All cell lines were purchased from ATCC and were cytogenetically tested and authenticated before being frozen. Each vial of frozen cells was thawed and maintained in culture for a maximum of 8 weeks. Enough frozen vials of each cell line were available to ensure that all cell-based experiments were conducted on cells that had been tested and in culture for 8 weeks or less. HCT116 and HT29 human colon cancer cells were cultured in McCoy's 5A medium supplemented with 10% fetal bovine serum (FBS; Atlanta Biologicals) and 1% antibiotic–antimycotic. DLD1 human colon cancer cells were cultured in RPMI-1640 medium supplemented with 10% FBS (Atlanta Biologicals) and 1% antibiotic–antimycotic.
Reagents and antibodies
Herbacetin (purity: >90% by HPLC) was purchased from Indofine Chemical Company. CNBr-Sepharose 4B beads were purchased from GE Healthcare. The recombinant human ODC protein was obtained from Abnova. The screening to determine the effect of herbacetin on the activity of 13 kinases was performed by Millipore. The antibody to detect Xpress was from Invitrogen. Antibodies to detect total ERKs, phosphorylated ERKs (T202/Y204), total RSK and phosphorylated RSK (T356/S360) were from Cell Signaling Technology. Antibodies against ODC and β-actin were purchased from Santa Cruz Biotechnology.

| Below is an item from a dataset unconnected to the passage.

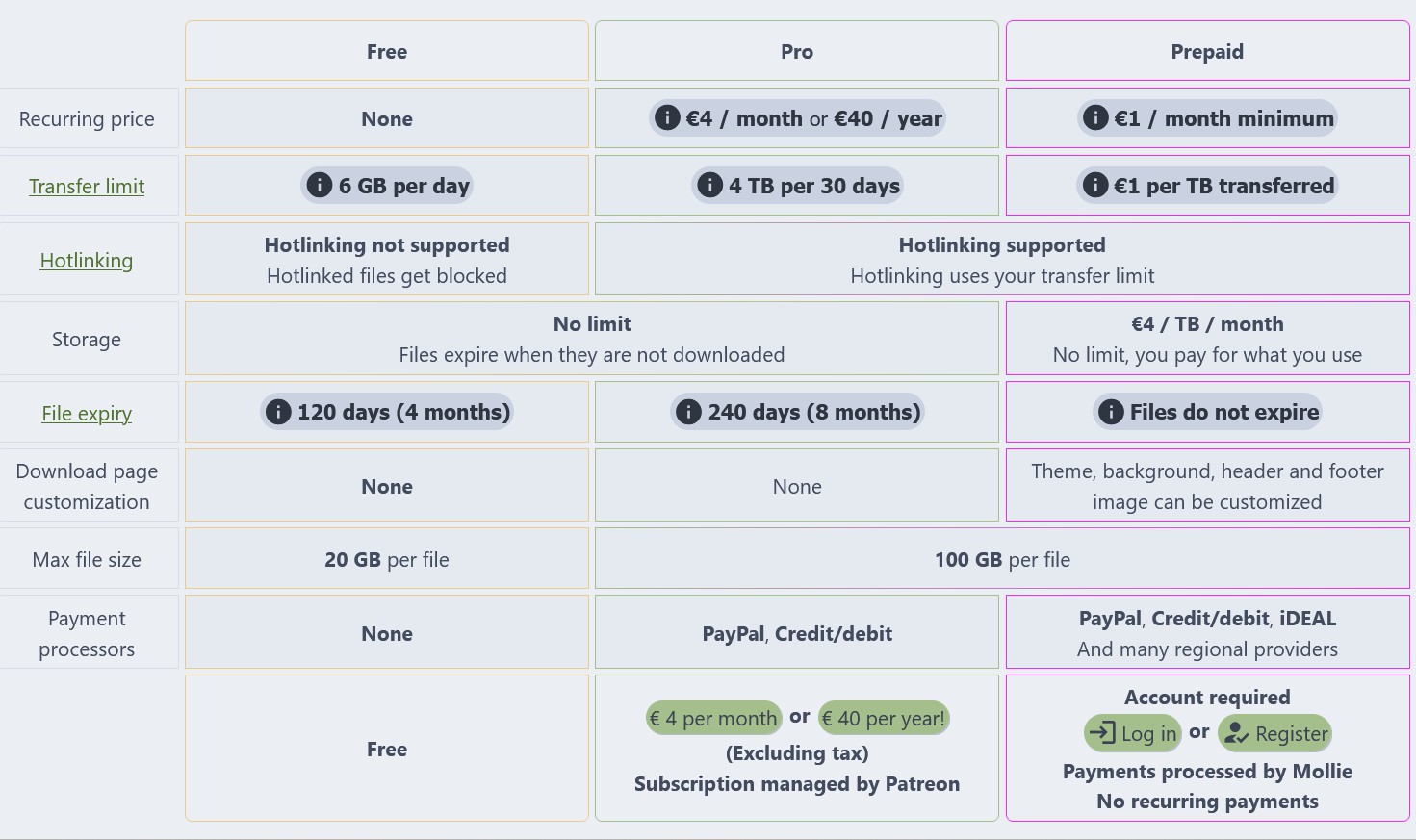Click info icon beside 240 days (8 months)
Viewport: 1416px width, 840px height.
688,412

The lentiviral expression vector, pLKO.1-shODC, and packaging vectors, pMD2.0G and psPAX, were purchased from Addgene Inc. To prepare ODC viral particles, the viral vector and packaging vectors were transfected using JetPEI into HEK293T cells following the manufacturer's suggested protocols. The transfection medium was changed at 4 hours after transfection and then cells were cultured for 36 hours. The viral particles were harvested by filtration using a 0.45-mm sodium acetate syringe filter and then combined with 8 μg/mL of polybrane (Millipore) and infected overnight into 60% confluent HCT116 cells. The cell culture medium was replaced with fresh complete growth medium and after 24 hours, cells were selected with 1.5 μg/mL of puromycine for 36 hours. The selected cells were used for experiments.

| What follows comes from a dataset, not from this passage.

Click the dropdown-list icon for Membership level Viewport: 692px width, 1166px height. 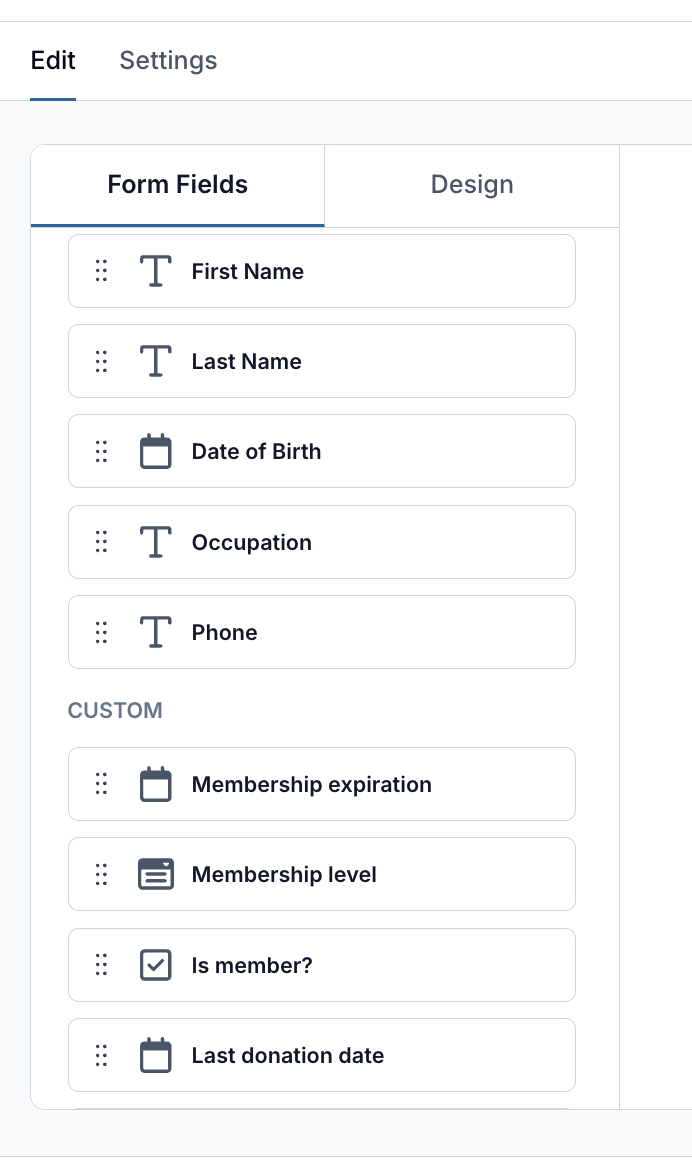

Anchorage-independent cell growth
Cells (8 × 103 per well) suspended in complete growth medium (McCoy's 5A or RPMI-1640 supplemented with 10% FBS and 1% antibiotics) were added to 0.3% agar with different doses of each compound in a top layer over a base layer of 0.6% agar with the same doses of each compound as in the top layer. The cultures were maintained at 37°C in a 5% CO2 incubator for 3 weeks and then colonies were counted under a microscope using the Image-Pro Plus software (v.4) program (Media Cybernetics).
Luciferase assay for reporter activity
Transient transfection was conducted using jetPEI (Qbiogene) and assays for the activity of firefly luciferase and Renilla activity were performed according to the manufacturer's instructions (Promega). Cells (1 × 104 per well) were seeded the day before transfection into 12-well culture plates. Cells were cotransfected with reporter plasmid (250 ng) and internal control (CMV-Renilla, 50 ng) in 12-well plates and incubated for 24 hours. Colon cancer cells were treated with herbacetin for 48 hours and harvested in Promega Lysis Buffer. The luciferase and Renilla activities were measured using substrates in the reporter assay system (Promega). The luciferase activity was normalized to Renilla activity.
Cell proliferation assay
Cells were seeded (1 × 103 cells per well) in 96-well plates and incubated for 24 hours and then treated with different doses of each compound. After incubation for 1, 2, or 3 days, 20 μL of CellTiter96 Aqueous One Solution (Promega) were added and then cells were incubated for 1 hour at 37°C in a 5% CO2 incubator. Absorbance was measured at 492 nm.
All quantitative results are expressed as mean values ± SD or ± SE as indicated. Significant differences were compared using the Student t test or ANOVA. A P value of <0.05 was considered to be statistically significant.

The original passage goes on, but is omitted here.